Saved data entries

-- Opening Marker --

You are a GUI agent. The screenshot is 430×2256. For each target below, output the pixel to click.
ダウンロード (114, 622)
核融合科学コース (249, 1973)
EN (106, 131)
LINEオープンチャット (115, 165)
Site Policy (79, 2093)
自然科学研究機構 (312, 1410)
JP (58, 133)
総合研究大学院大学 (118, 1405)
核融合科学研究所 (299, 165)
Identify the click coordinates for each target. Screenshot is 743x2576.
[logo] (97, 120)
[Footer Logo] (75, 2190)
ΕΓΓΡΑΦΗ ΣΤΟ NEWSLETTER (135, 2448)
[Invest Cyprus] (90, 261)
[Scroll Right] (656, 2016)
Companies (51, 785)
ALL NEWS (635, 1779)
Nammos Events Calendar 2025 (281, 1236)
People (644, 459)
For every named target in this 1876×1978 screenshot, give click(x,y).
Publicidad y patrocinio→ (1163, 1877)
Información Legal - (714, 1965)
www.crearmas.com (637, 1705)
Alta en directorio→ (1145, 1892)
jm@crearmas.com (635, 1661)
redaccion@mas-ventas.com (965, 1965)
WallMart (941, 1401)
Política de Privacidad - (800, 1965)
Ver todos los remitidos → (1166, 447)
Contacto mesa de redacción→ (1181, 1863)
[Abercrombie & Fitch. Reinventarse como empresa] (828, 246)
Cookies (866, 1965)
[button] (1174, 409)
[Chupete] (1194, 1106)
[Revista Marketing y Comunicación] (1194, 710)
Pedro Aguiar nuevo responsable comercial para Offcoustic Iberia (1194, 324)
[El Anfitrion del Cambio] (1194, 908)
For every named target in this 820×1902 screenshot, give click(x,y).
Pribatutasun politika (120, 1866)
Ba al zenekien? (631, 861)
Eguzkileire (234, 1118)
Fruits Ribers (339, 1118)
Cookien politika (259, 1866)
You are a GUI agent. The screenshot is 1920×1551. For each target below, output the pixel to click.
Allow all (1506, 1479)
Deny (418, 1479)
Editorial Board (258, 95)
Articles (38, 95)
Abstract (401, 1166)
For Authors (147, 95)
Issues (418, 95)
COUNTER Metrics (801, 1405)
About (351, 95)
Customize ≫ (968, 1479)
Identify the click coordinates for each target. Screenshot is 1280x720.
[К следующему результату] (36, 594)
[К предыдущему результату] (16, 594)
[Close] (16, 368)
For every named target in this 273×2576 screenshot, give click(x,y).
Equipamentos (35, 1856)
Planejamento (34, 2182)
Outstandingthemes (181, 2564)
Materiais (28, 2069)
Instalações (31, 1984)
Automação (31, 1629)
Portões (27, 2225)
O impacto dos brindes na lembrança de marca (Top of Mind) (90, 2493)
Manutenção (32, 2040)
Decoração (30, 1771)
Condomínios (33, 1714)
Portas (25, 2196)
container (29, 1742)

-- Closing Marker --

Every line with "coordinates" in it should be copied from the entries.

Identify the click coordinates for each target. Screenshot is 743x2576.
Identify the click coordinates for each target. Screenshot is 1280x720.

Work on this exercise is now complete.